すると男のひとりが、何かを思い出したように口を開いた。
「……あぁ! そう言えば、男の爪になんか模様が描いてあったなぁ」
「模様……?」
「あぁ、なんかにょろにょろした線とか葉っぱみたいな模様だったかな」
もうひとりの男が、ぽんと手を打った。
「あぁ、そうそう! それになんか話し方が妙に丁寧っていうか、やけにねっとりしたお貴族様みたいな話し方するんで、気味が悪くてな」
「……」
金色の目を見たという男は、目を見た瞬間嫌な感じがしたらしい。
「なんていうか……、話し方は丁寧で物腰もやわらかいけど、底が知れねぇっていうか……。おっかないって感じなぁ。思わずびっくりして目を逸らしちまったくらいだ」
よほど印象が強く残っているのだろう。
男はぶるりと体を震わせると、吐き捨てるように言った。
「あの時あんな胡散臭い男の差し出したもんなんて、信用して飲まなきゃよかったんだ。そうすれば、きっとあんな騒ぎだって……」
男たちは金輪際知らない者からただでもらったものを口にしない、と固く宣言し、深々と頭を下げたのだった。

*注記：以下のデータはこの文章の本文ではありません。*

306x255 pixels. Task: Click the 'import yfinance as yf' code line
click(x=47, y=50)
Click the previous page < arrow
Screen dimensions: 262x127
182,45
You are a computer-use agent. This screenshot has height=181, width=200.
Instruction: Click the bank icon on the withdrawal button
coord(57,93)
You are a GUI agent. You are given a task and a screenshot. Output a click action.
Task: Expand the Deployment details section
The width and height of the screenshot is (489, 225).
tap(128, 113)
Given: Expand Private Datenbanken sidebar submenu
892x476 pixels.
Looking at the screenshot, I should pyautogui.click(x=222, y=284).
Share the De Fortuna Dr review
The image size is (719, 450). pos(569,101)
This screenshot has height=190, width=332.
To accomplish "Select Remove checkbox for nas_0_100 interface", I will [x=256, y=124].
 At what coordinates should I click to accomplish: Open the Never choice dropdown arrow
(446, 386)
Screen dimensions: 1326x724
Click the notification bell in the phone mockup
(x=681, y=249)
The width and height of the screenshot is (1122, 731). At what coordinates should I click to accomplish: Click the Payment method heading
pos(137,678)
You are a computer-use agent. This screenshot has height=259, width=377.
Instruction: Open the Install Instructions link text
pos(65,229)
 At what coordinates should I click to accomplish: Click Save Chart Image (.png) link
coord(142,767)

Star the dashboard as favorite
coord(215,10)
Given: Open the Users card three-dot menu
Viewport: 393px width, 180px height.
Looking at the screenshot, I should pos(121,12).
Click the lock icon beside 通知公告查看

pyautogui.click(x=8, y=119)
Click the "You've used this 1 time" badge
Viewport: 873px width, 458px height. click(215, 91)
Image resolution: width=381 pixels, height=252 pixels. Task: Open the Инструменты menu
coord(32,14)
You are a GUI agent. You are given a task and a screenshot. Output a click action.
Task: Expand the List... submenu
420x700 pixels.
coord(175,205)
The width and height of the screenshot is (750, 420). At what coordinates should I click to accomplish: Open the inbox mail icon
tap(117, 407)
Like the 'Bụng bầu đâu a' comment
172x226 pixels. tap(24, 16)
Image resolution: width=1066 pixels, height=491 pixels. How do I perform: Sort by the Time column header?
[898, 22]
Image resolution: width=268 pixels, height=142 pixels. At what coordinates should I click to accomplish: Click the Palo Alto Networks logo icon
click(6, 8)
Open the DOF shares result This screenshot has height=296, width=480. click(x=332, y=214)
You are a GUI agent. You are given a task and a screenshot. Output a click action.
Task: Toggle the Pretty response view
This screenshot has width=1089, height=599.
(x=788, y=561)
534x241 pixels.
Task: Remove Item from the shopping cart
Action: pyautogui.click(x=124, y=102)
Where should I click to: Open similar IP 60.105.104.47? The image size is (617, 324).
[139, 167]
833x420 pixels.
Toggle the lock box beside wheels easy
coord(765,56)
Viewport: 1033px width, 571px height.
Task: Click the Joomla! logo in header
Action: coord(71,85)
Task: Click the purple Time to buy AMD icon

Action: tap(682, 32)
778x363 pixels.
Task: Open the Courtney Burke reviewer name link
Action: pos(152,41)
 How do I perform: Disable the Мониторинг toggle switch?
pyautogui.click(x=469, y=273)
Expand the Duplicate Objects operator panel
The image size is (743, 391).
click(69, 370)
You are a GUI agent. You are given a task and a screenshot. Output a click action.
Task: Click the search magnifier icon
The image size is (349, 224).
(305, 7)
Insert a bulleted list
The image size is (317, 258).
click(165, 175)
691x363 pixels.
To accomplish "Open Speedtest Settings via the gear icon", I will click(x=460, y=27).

帰りの道中、頭の中をぐるぐると不安と疑問が巡っていた。
ニナが感じた嫌な気配と、金色の目をした神官の姿。
神官からもらったという高価な薬。
その中身は、本当にただの滋養強壮の薬なのか?
(なんだか気になる……。一体何がどうなってるの……?)
得も言われぬ不安が、胸に押し寄せていた。